BEGIN
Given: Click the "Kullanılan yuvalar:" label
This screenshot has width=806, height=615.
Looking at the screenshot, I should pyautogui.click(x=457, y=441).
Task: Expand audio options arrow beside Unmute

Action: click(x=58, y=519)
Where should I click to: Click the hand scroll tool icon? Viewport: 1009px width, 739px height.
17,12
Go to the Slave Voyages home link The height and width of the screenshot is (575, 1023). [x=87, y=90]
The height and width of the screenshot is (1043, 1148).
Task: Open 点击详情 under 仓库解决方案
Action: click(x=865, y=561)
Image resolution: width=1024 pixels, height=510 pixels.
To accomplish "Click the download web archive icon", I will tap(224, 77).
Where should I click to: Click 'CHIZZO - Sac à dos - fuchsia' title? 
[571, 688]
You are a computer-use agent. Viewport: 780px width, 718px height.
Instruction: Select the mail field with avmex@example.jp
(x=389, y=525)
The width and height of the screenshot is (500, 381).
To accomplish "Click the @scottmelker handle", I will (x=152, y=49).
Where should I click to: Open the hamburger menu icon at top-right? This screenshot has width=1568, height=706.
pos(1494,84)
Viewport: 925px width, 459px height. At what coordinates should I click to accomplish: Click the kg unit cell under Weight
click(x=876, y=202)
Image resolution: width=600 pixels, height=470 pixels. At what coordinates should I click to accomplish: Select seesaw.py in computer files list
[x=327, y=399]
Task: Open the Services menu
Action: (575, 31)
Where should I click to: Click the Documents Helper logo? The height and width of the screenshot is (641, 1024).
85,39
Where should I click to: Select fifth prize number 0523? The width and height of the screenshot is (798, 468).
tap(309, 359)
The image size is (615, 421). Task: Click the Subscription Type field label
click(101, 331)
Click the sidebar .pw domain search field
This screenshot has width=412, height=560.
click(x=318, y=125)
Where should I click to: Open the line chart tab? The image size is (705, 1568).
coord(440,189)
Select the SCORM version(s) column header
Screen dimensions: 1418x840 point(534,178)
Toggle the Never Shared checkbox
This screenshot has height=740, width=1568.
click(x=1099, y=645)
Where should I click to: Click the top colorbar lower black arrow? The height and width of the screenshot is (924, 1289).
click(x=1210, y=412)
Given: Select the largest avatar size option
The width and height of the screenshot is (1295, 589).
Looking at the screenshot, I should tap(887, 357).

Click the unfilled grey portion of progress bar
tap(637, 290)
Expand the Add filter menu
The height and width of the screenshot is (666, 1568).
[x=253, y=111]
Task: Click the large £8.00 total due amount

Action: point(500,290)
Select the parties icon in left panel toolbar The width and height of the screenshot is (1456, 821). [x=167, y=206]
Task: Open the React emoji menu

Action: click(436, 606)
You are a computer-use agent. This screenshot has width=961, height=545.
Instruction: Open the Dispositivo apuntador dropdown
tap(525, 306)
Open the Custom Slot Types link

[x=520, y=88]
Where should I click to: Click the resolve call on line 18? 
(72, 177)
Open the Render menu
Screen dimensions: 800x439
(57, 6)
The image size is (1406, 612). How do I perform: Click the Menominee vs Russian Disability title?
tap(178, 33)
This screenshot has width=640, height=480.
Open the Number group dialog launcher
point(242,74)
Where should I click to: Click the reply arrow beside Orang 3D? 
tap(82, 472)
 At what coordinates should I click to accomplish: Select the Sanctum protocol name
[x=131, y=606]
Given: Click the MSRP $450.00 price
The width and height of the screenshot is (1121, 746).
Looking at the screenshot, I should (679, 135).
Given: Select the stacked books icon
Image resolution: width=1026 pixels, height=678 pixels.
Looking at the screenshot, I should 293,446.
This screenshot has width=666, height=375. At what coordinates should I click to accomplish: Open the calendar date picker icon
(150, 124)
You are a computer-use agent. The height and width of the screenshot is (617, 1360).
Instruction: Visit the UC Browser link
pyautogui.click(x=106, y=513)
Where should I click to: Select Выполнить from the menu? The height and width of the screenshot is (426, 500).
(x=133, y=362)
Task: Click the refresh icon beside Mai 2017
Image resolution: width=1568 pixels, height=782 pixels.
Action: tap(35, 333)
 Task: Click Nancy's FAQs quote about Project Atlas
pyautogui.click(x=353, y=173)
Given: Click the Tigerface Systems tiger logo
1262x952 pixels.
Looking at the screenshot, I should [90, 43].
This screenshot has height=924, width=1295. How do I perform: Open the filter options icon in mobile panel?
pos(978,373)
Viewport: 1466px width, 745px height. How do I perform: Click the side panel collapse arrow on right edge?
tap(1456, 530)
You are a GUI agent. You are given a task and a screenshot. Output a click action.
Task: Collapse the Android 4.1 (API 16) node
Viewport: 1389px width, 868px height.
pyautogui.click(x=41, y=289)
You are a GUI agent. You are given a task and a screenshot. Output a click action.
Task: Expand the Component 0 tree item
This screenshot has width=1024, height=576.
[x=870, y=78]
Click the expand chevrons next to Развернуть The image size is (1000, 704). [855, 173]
END
*WHAT YOU NEED TO DO:* Restate every entry exactly. Leave nothing out.

*EXERCISE ANSWER:*
Given: Click the "Kullanılan yuvalar:" label
This screenshot has width=806, height=615.
Looking at the screenshot, I should pyautogui.click(x=457, y=441).
Task: Expand audio options arrow beside Unmute

Action: click(x=58, y=519)
Where should I click to: Click the hand scroll tool icon? Viewport: 1009px width, 739px height.
17,12
Go to the Slave Voyages home link The height and width of the screenshot is (575, 1023). [x=87, y=90]
The height and width of the screenshot is (1043, 1148).
Task: Open 点击详情 under 仓库解决方案
Action: click(x=865, y=561)
Image resolution: width=1024 pixels, height=510 pixels.
To accomplish "Click the download web archive icon", I will tap(224, 77).
Where should I click to: Click 'CHIZZO - Sac à dos - fuchsia' title? 
[571, 688]
You are a computer-use agent. Viewport: 780px width, 718px height.
Instruction: Select the mail field with avmex@example.jp
(x=389, y=525)
The width and height of the screenshot is (500, 381).
To accomplish "Click the @scottmelker handle", I will (x=152, y=49).
Where should I click to: Open the hamburger menu icon at top-right? This screenshot has width=1568, height=706.
pos(1494,84)
Viewport: 925px width, 459px height. At what coordinates should I click to accomplish: Click the kg unit cell under Weight
click(x=876, y=202)
Image resolution: width=600 pixels, height=470 pixels. At what coordinates should I click to accomplish: Select seesaw.py in computer files list
[x=327, y=399]
Task: Open the Services menu
Action: (575, 31)
Where should I click to: Click the Documents Helper logo? The height and width of the screenshot is (641, 1024).
85,39
Where should I click to: Select fifth prize number 0523? The width and height of the screenshot is (798, 468).
tap(309, 359)
The image size is (615, 421). Task: Click the Subscription Type field label
click(101, 331)
Click the sidebar .pw domain search field
This screenshot has width=412, height=560.
click(x=318, y=125)
Where should I click to: Open the line chart tab? The image size is (705, 1568).
coord(440,189)
Select the SCORM version(s) column header
Screen dimensions: 1418x840 point(534,178)
Toggle the Never Shared checkbox
This screenshot has height=740, width=1568.
click(x=1099, y=645)
Where should I click to: Click the top colorbar lower black arrow? The height and width of the screenshot is (924, 1289).
click(x=1210, y=412)
Given: Select the largest avatar size option
The width and height of the screenshot is (1295, 589).
Looking at the screenshot, I should tap(887, 357).

Click the unfilled grey portion of progress bar
tap(637, 290)
Expand the Add filter menu
The height and width of the screenshot is (666, 1568).
[x=253, y=111]
Task: Click the large £8.00 total due amount

Action: point(500,290)
Select the parties icon in left panel toolbar The width and height of the screenshot is (1456, 821). [x=167, y=206]
Task: Open the React emoji menu

Action: click(436, 606)
You are a computer-use agent. This screenshot has width=961, height=545.
Instruction: Open the Dispositivo apuntador dropdown
tap(525, 306)
Open the Custom Slot Types link

[x=520, y=88]
Where should I click to: Click the resolve call on line 18? 
(72, 177)
Open the Render menu
Screen dimensions: 800x439
(57, 6)
The image size is (1406, 612). How do I perform: Click the Menominee vs Russian Disability title?
tap(178, 33)
This screenshot has width=640, height=480.
Open the Number group dialog launcher
point(242,74)
Where should I click to: Click the reply arrow beside Orang 3D? 
tap(82, 472)
 At what coordinates should I click to accomplish: Select the Sanctum protocol name
[x=131, y=606]
Given: Click the MSRP $450.00 price
The width and height of the screenshot is (1121, 746).
Looking at the screenshot, I should (679, 135).
Given: Select the stacked books icon
Image resolution: width=1026 pixels, height=678 pixels.
Looking at the screenshot, I should 293,446.
This screenshot has width=666, height=375. At what coordinates should I click to accomplish: Open the calendar date picker icon
(150, 124)
You are a computer-use agent. The height and width of the screenshot is (617, 1360).
Instruction: Visit the UC Browser link
pyautogui.click(x=106, y=513)
Where should I click to: Select Выполнить from the menu? The height and width of the screenshot is (426, 500).
(x=133, y=362)
Task: Click the refresh icon beside Mai 2017
Image resolution: width=1568 pixels, height=782 pixels.
Action: tap(35, 333)
 Task: Click Nancy's FAQs quote about Project Atlas
pyautogui.click(x=353, y=173)
Given: Click the Tigerface Systems tiger logo
1262x952 pixels.
Looking at the screenshot, I should [90, 43].
This screenshot has height=924, width=1295. How do I perform: Open the filter options icon in mobile panel?
pos(978,373)
Viewport: 1466px width, 745px height. How do I perform: Click the side panel collapse arrow on right edge?
tap(1456, 530)
You are a GUI agent. You are given a task and a screenshot. Output a click action.
Task: Collapse the Android 4.1 (API 16) node
Viewport: 1389px width, 868px height.
pyautogui.click(x=41, y=289)
You are a GUI agent. You are given a task and a screenshot. Output a click action.
Task: Expand the Component 0 tree item
This screenshot has width=1024, height=576.
[x=870, y=78]
Click the expand chevrons next to Развернуть The image size is (1000, 704). [855, 173]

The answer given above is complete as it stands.